Comment by pianoben
5 days ago
One of the largest codebases I've ever worked on, generating billions in revenue every year to this day, is in Rails. Over a thousand hands have touched it, and none of the original people are still around to hold an empire.
I'm with you on the general lack of discipline enforced by Rails; this codebase isn't fun to maintain, precisely for that reason. All the same, I don't think your critique is fair or even that accurate.
But that's from my POV working at bigger companies. Maybe it looks different as a freelancer for smaller shops.
By the sound of it, your POV working at one big company. The codebases I've worked on that did similar ARR numbers with similar depths of commit history were in Javascript and TypeScript, so "your argument is invalid," right? Why not? It's just what you said and my credentials are better. What's the most in revenue one second of your life was ever worth? For me that's about $35k. But no, you go ahead, try to big league me with numbers some more.

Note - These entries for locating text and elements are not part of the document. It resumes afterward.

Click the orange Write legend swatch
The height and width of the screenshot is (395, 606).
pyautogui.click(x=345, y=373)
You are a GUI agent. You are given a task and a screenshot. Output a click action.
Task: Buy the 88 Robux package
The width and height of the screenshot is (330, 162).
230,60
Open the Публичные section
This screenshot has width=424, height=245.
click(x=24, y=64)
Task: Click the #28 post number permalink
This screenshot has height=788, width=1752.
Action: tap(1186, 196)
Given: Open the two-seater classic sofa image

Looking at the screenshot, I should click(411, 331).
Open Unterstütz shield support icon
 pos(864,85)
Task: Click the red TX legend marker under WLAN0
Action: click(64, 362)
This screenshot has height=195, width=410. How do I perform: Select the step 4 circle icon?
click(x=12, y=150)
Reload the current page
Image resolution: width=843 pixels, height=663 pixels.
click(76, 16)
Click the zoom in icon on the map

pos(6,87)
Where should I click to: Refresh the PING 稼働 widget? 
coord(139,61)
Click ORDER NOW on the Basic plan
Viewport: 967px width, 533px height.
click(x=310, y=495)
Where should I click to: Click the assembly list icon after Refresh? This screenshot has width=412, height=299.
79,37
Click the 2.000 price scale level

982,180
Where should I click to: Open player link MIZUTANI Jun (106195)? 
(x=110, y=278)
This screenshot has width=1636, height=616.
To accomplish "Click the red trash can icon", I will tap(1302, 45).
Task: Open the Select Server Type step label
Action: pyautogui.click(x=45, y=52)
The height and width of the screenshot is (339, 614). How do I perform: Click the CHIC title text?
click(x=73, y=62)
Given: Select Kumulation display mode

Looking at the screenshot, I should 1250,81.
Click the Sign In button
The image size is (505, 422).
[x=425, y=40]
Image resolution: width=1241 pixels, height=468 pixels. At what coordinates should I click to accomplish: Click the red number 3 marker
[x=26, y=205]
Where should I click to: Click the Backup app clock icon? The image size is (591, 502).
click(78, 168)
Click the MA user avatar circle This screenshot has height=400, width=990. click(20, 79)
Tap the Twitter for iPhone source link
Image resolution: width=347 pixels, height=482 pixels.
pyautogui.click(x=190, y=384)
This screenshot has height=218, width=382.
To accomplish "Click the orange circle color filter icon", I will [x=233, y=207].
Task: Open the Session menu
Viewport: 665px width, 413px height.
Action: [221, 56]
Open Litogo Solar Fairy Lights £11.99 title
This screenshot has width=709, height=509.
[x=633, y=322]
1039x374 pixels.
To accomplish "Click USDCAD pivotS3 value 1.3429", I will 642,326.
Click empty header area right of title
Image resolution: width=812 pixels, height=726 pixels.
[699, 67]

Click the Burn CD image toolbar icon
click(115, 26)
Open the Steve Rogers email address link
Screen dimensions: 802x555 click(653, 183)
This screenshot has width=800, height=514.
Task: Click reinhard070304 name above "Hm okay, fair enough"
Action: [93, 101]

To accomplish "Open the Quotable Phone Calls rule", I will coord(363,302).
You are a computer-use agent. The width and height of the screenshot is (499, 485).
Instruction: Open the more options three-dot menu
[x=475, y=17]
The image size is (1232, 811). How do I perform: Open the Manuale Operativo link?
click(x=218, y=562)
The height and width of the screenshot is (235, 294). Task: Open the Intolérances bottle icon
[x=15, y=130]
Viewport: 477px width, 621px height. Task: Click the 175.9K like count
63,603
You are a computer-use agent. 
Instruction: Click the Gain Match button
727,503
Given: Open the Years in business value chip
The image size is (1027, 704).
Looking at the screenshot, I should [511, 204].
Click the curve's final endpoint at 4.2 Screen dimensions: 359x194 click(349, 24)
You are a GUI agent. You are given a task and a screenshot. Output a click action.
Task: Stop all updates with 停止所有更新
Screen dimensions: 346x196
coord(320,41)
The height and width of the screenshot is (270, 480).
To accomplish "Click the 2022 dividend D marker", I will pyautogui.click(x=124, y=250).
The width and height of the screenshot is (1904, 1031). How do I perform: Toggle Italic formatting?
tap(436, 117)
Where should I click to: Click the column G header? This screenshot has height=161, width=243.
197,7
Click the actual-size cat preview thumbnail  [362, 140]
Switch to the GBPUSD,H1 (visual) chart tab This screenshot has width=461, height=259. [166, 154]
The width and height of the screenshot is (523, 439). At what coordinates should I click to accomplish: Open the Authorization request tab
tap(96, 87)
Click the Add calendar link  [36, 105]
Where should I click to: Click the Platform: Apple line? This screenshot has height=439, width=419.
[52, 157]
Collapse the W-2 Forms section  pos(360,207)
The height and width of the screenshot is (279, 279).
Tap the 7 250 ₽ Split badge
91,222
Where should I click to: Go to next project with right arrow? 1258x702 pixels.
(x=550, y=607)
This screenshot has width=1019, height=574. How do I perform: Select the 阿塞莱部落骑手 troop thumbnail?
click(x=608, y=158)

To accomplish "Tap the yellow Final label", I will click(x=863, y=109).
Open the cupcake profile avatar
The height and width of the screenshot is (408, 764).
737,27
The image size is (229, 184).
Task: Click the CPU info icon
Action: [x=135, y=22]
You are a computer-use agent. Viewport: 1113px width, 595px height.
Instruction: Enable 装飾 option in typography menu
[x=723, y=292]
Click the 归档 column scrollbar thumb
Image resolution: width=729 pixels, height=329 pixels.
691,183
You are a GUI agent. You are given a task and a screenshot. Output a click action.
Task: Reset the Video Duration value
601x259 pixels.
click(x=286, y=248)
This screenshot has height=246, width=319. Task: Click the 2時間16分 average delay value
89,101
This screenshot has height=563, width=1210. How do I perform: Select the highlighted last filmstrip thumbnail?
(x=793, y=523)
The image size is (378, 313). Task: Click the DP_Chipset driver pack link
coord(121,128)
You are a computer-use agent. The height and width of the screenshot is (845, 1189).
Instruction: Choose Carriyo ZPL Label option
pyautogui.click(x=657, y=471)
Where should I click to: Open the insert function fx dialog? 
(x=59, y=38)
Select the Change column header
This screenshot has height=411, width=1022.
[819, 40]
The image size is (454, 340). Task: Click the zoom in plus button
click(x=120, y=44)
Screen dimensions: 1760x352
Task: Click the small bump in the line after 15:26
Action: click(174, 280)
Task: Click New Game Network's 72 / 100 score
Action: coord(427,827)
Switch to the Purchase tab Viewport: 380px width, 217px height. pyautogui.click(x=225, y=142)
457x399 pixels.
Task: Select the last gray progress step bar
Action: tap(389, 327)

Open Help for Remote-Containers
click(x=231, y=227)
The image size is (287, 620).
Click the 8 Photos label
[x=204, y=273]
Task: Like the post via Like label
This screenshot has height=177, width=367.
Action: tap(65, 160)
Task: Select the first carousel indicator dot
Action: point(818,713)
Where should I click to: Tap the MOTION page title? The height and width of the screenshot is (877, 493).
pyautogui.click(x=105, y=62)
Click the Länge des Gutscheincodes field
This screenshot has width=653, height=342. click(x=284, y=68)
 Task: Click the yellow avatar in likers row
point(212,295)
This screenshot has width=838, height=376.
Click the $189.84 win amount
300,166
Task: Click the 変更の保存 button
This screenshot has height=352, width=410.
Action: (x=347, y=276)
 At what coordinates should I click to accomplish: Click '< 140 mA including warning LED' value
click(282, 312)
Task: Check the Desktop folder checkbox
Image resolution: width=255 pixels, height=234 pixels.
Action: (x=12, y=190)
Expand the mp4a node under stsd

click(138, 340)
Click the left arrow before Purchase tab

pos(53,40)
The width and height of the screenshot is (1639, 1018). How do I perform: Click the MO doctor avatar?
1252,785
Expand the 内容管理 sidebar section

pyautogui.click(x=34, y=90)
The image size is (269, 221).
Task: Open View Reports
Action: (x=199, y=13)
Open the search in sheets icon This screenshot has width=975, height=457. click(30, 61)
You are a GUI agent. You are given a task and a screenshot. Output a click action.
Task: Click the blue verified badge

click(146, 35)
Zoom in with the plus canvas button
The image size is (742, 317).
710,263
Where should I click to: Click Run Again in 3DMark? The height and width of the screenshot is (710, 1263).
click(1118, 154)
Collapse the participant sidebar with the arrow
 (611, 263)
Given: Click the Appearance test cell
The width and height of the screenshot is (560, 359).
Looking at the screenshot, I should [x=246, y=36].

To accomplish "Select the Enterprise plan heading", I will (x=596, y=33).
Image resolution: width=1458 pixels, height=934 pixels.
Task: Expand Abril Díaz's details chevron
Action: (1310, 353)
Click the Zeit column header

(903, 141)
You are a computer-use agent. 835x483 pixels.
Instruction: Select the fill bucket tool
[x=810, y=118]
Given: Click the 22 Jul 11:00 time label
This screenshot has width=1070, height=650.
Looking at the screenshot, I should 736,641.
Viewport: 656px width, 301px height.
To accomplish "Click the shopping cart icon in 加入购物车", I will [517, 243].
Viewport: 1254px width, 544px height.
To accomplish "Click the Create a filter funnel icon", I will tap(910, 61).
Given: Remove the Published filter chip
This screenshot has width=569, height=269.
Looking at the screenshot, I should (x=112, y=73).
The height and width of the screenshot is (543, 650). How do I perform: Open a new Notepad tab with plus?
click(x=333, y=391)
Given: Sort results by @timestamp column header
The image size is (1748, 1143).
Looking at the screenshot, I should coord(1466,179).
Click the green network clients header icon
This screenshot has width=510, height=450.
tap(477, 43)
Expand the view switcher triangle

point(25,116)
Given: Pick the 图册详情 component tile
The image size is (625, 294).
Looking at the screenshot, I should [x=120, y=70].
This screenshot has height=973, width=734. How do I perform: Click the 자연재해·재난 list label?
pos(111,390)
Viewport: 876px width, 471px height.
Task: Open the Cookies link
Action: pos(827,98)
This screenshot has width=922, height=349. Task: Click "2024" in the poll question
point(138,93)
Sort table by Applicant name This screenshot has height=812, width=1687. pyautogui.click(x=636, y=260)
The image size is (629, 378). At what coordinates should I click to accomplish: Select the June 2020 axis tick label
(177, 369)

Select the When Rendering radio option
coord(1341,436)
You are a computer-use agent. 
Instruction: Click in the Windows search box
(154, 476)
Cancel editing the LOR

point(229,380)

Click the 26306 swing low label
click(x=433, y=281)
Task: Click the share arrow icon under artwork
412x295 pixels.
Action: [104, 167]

If you think my critique is unjust or inaccurate, then attack it, not my standing to speak on the subject. Especially not when I'm the more forthcoming of the two of us when it comes to professional history, anyway; mine is findable from my HN profile, while you prefer true pseudonymy. To argue from authority as you've tried is quite risible with none of that even in evidence, don't you think?
I don't mean to say one of us has better bona-fides, only that there is an existence proof to the contrary of your post. You claim that rails' lack of discipline promotes unmaintainable code shepherded by empire-builders; I claim that this is not always so. I gave the numbers I did to emphasize that rails (and rails shops) can succeed even at that scale.
Not sure what I said that came off as an attack on you or your standing. Not my intent.
I don't see an attack either, FWIW
You should work on that. Technical discussion would I think better resume from https://news.ycombinator.com/item?id=44254539 But I haven't said no Rails project ever meets its definition of success. I assumed the scare quotes in my earlier comment would suffice to indicate my argument intended to contradict that definition.